At this point, the United States cannot achieve any of its high-priority objectives in the greater Middle East -- in the Arab-Israeli arena, Lebanon, Iraq, Afghanistan, with regard to energy security, etc. -- without a more productive relationship with the Islamic Republic.
Of course, the opening to China had important implications for America's established allies in Asia -- most notably, Japan -- in much the same the way some fear an American opening to Iran would have negative implications for Israel. But the U.S.-Japan alliance not only survived America's rapprochement with China -- in fact, the consolidation of a largely cooperative Sino-American relationship profoundly reduced the security threat to Japan emanating from China.

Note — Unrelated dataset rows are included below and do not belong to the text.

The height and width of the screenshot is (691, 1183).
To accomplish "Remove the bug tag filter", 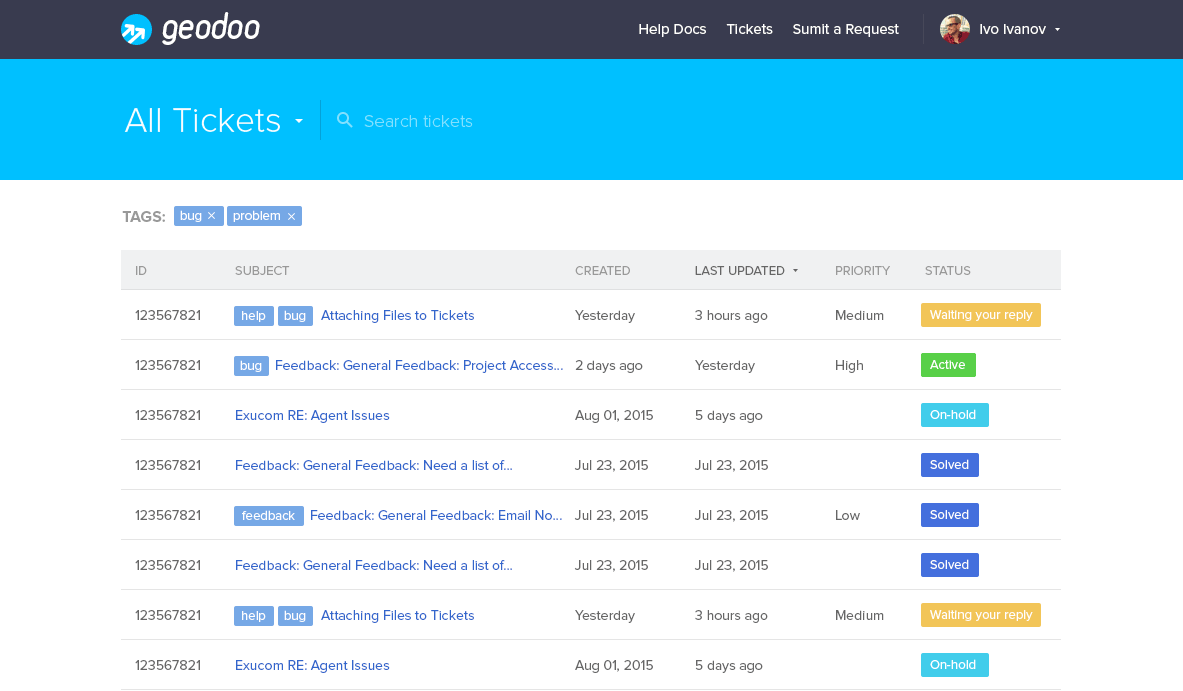I will [x=211, y=216].
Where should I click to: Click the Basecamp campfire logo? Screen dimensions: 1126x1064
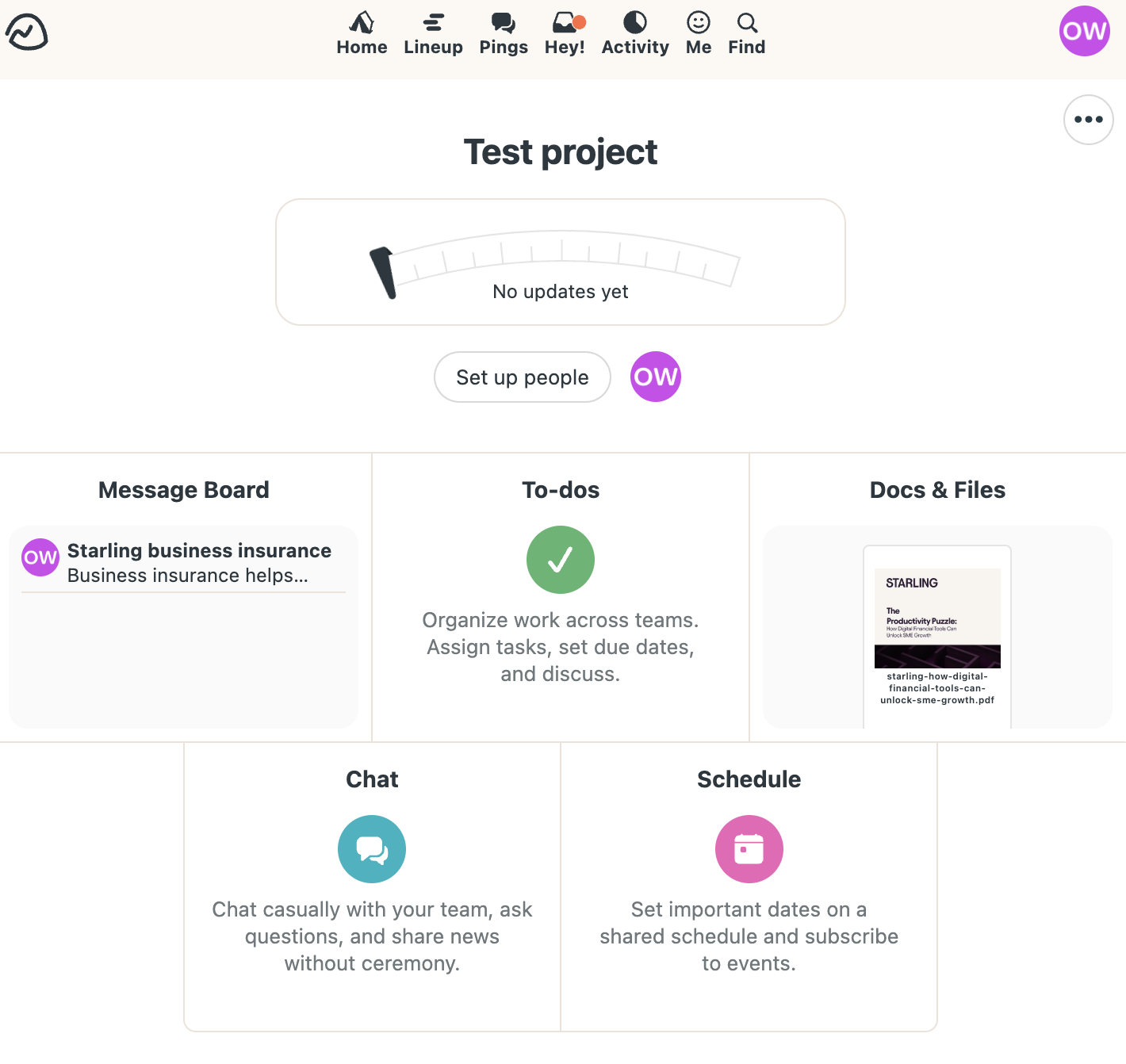click(x=26, y=31)
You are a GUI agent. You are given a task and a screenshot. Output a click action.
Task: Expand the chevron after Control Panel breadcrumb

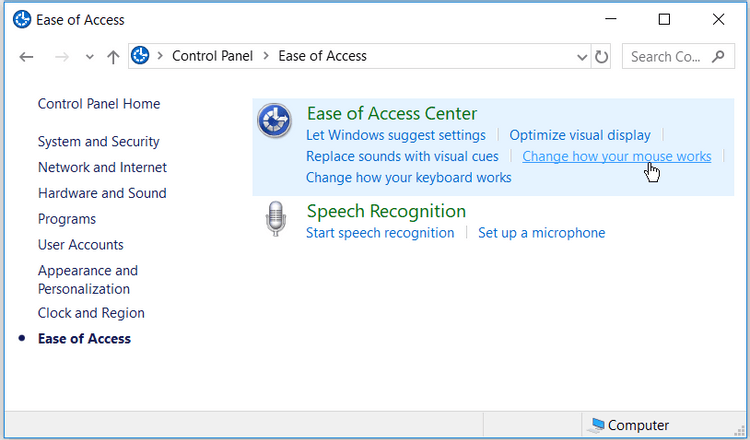coord(266,56)
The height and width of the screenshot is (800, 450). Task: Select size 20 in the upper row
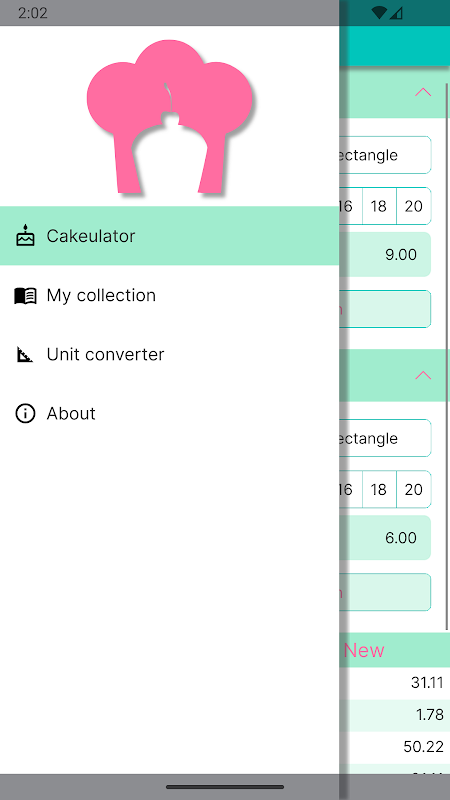[414, 206]

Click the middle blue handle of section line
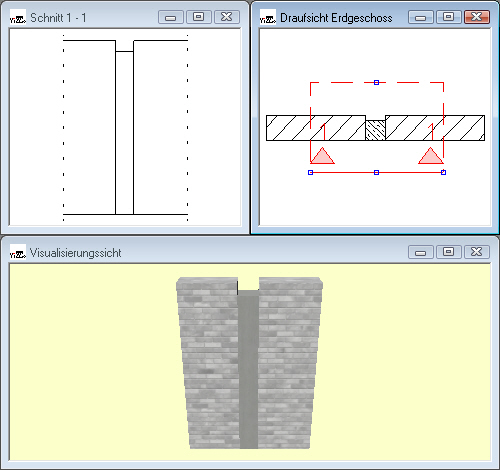[x=376, y=172]
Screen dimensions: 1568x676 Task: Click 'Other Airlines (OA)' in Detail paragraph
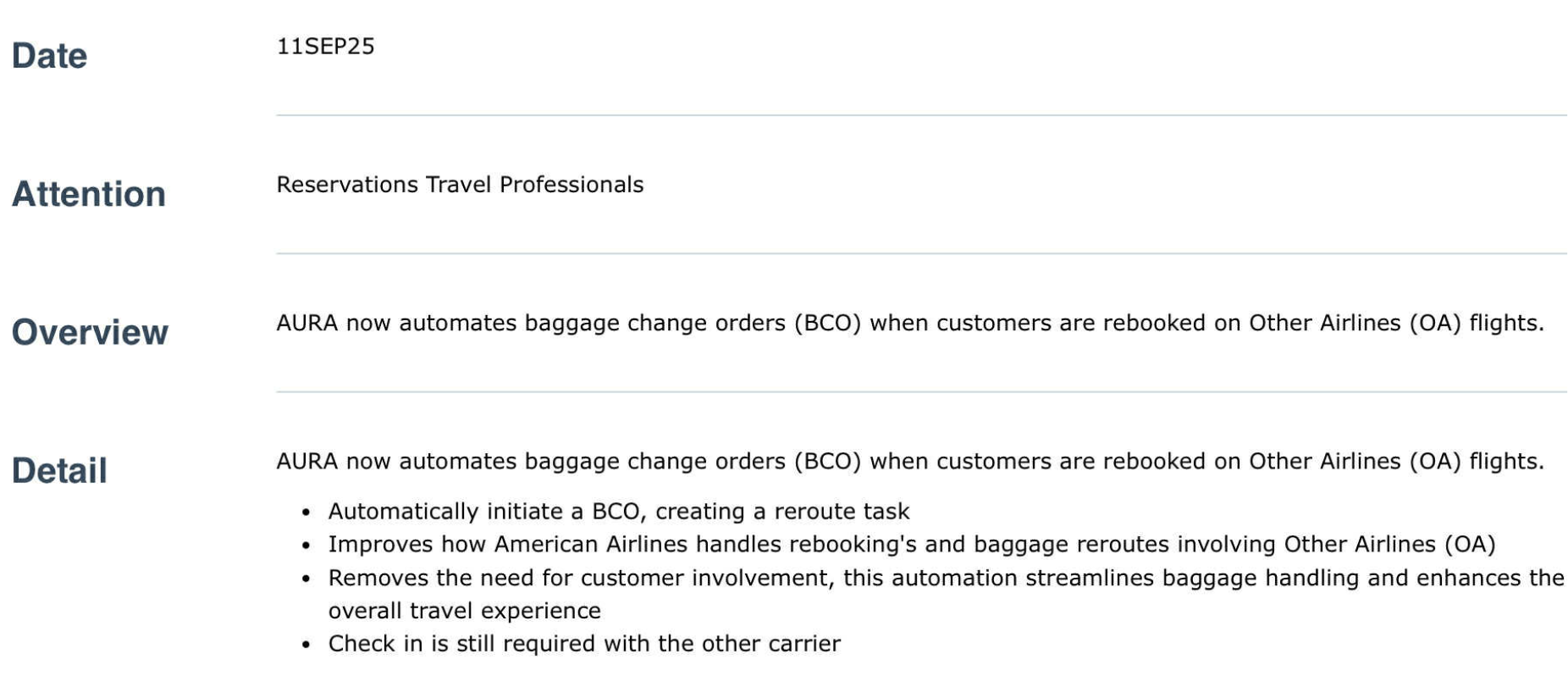(x=1355, y=462)
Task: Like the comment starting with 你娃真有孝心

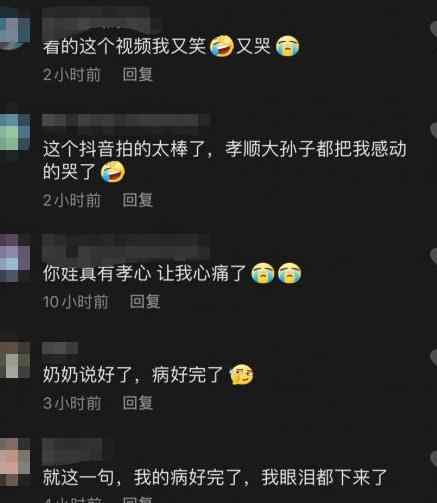Action: pyautogui.click(x=434, y=256)
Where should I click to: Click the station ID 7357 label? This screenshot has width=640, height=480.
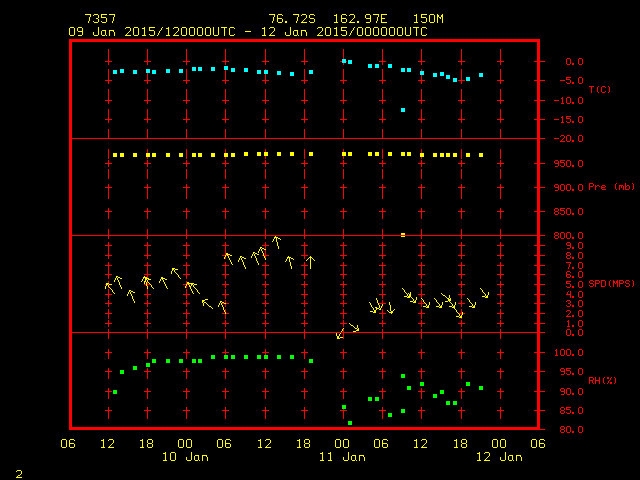point(100,19)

For those in Israel and her supporters here who believe that a U.S.-Iranian "grand bargain" would inevitably be struck at the expense of Israel's interests, I would say two things: First, Israel's interest would also be profoundly well served by a U.S.-Iranian rapprochement that helped to settle the unresolved tracks of the Arab-Israeli conflict, put Iraq and Afghanistan on more stable trajectories, and effectively eliminated the risk of U.S.-Iranian (or Israeli-Iranian) military confrontation.
Second, without U.S.-Iranian rapprochement, the United States will not be able to achieve any of its high-priority goals in the Middle East. This would be bad for Israel, which needs credible and effective American leadership in the region to maintain a stable balance of power, address serious threats, and ensure its safety and survival. We should think hard about what Israel's strategic situation would be like if the United States is seen, to a much greater extent than is already the case, as a declining power, unable to deliver.
Hillary Mann Leverett is the chief executive officer of Stratega, a consulting firm, and the editor of the blog theraceforiran.com.